**Data shown:**
+++++
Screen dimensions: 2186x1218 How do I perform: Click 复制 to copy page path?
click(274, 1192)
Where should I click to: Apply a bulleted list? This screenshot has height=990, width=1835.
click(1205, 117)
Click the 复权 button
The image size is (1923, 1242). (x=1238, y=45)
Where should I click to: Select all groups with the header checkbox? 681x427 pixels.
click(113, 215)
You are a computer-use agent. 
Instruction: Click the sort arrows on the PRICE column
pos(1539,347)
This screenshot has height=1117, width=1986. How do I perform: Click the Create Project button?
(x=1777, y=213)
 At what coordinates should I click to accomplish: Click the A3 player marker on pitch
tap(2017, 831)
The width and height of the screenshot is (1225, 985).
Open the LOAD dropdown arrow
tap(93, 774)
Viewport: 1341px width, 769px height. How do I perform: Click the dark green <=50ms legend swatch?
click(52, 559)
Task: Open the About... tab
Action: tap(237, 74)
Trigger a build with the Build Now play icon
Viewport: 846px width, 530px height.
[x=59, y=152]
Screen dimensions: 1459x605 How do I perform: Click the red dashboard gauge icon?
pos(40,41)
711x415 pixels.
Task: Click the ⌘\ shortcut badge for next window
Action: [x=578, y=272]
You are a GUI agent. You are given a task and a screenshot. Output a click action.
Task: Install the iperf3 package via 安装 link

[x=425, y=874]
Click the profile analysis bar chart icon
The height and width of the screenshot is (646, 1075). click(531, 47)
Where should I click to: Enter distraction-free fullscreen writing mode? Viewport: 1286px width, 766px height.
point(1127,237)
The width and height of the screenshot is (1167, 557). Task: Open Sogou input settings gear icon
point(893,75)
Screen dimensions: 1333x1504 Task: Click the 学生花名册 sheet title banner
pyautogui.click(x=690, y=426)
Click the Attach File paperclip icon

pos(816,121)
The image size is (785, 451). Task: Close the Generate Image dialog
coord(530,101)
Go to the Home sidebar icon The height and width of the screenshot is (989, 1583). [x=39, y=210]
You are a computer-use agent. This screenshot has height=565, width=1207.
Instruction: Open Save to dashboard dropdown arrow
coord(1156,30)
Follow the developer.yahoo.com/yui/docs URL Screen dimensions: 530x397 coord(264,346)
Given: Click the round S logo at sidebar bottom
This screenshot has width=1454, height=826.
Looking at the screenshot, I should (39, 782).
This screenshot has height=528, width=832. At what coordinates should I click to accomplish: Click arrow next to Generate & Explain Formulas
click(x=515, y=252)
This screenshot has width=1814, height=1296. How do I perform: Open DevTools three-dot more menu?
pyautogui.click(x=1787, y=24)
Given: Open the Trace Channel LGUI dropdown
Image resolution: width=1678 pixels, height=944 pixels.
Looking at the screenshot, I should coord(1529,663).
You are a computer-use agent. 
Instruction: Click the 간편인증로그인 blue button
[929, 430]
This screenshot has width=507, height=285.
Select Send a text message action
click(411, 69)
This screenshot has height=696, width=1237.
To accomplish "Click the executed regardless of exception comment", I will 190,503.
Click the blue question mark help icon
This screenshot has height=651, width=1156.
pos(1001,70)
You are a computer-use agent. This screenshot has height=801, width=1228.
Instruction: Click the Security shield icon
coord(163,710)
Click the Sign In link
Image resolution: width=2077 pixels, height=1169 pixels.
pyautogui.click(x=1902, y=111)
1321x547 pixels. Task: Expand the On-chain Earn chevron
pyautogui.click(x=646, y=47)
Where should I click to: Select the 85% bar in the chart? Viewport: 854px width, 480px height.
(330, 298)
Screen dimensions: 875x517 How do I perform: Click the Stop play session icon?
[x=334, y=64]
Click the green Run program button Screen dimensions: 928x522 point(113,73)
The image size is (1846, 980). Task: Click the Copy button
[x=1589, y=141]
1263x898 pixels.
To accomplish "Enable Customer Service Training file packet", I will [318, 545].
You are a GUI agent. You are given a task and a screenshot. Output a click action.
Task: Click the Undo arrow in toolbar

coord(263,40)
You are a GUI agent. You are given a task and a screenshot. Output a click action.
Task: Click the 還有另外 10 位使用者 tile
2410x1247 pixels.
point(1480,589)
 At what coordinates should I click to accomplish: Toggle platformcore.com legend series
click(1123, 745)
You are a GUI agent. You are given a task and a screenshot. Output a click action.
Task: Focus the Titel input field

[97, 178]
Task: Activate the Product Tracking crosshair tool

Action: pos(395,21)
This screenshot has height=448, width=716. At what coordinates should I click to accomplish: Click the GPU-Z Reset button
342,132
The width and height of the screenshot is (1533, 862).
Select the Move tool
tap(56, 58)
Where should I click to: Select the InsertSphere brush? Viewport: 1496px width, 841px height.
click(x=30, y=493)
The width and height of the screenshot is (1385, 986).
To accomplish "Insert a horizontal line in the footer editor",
+++++
**What to do:** Look through the data above for the word "sidebar". Report each line where it occurs.

**Expected output:**
Go to the Home sidebar icon The height and width of the screenshot is (989, 1583). [x=39, y=210]
Given: Click the round S logo at sidebar bottom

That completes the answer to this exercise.